What the task requires:
Render the records as a JSON list of strings, with one string per line and blank lines omitted. Begin at the line that contains "Open the More menu" and stop after the line that contains "pyautogui.click(x=296, y=498)".

Raw data:
◇ ◇ ◇ ◇ ◇

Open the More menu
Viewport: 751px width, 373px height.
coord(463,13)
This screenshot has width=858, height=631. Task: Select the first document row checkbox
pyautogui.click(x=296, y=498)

◇ ◇ ◇ ◇ ◇

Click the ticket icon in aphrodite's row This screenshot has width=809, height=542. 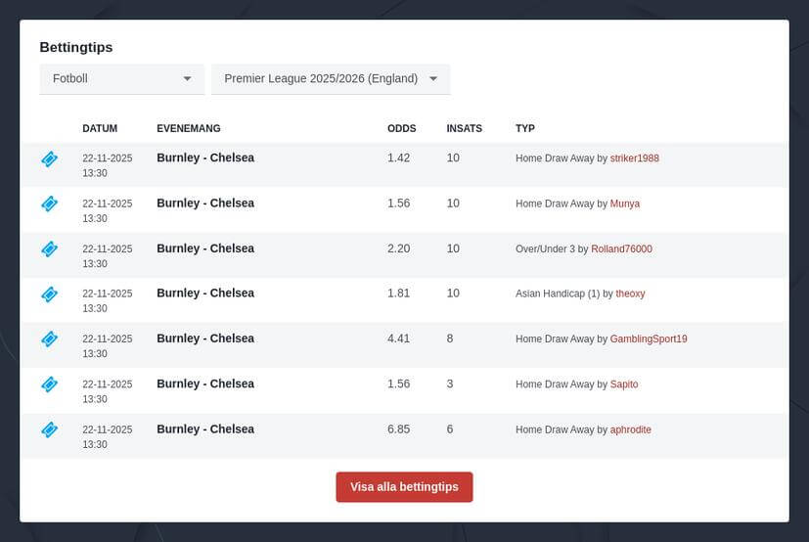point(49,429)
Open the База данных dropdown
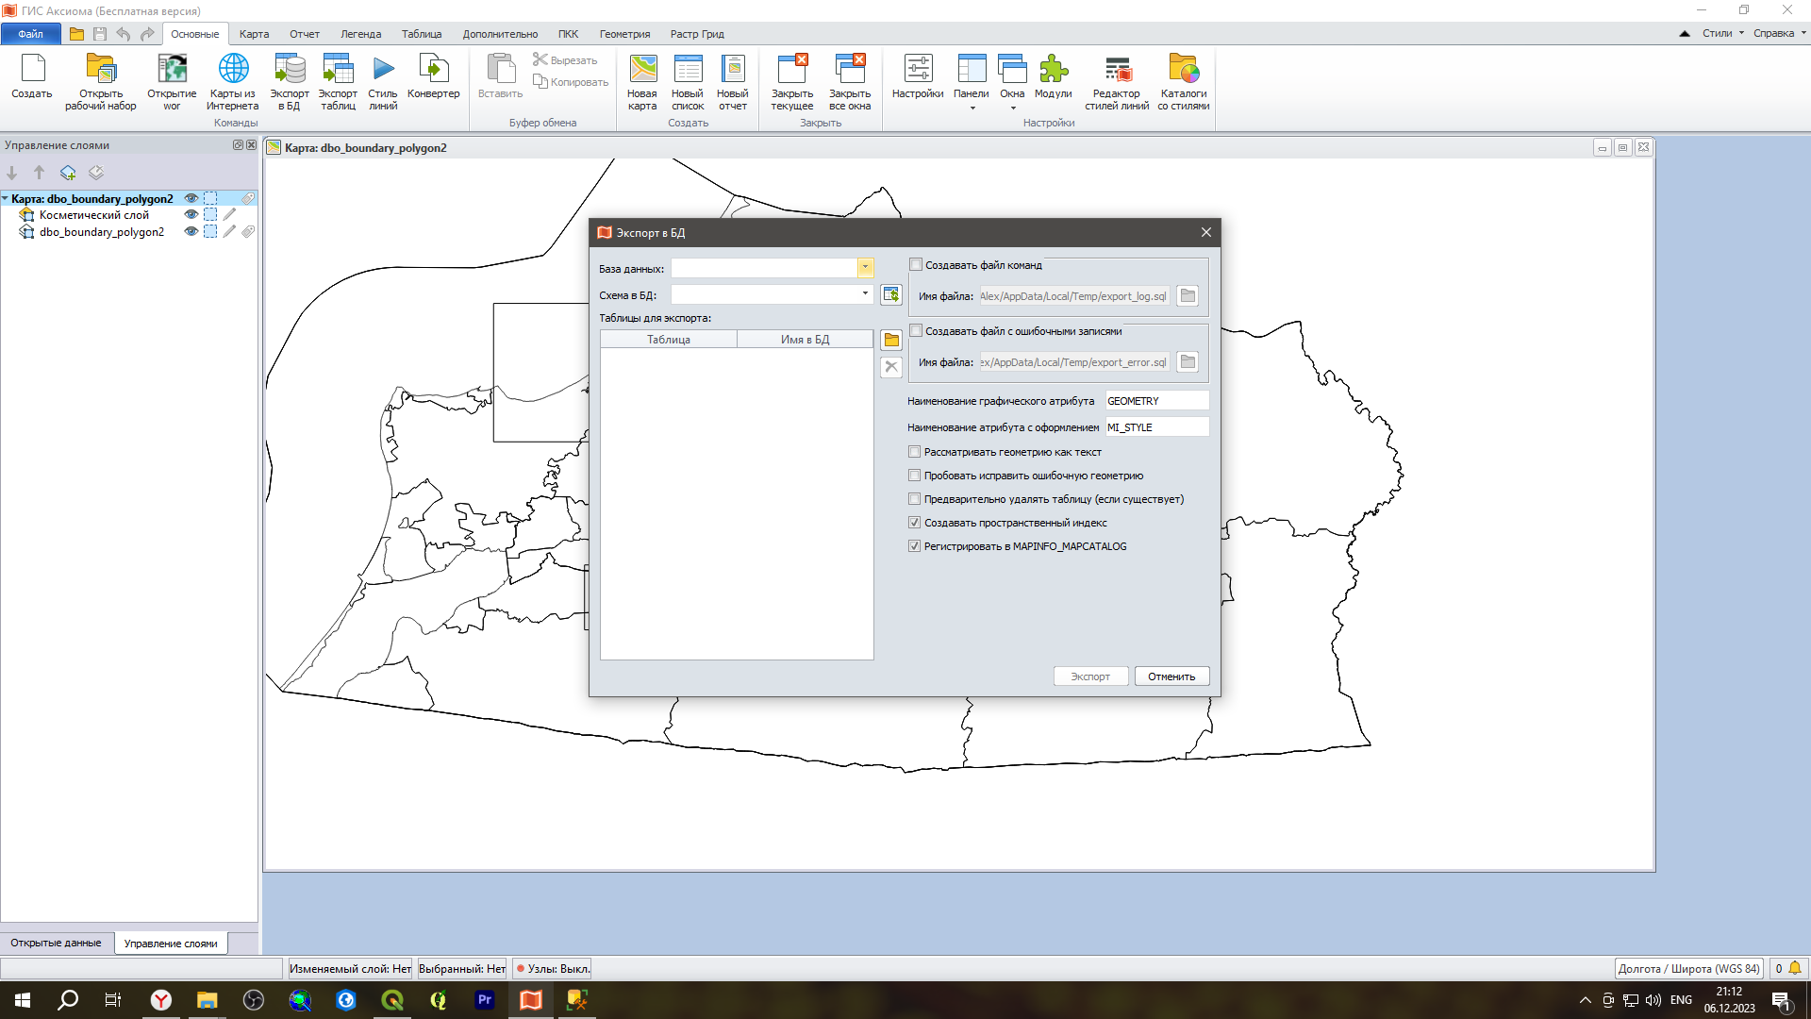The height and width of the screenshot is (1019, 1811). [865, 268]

◇ ◇ ◇ ◇ ◇

Answer for this exercise:
[
  "Open the More menu",
  "Viewport: 751px width, 373px height.",
  "coord(463,13)",
  "This screenshot has width=858, height=631. Task: Select the first document row checkbox",
  "pyautogui.click(x=296, y=498)"
]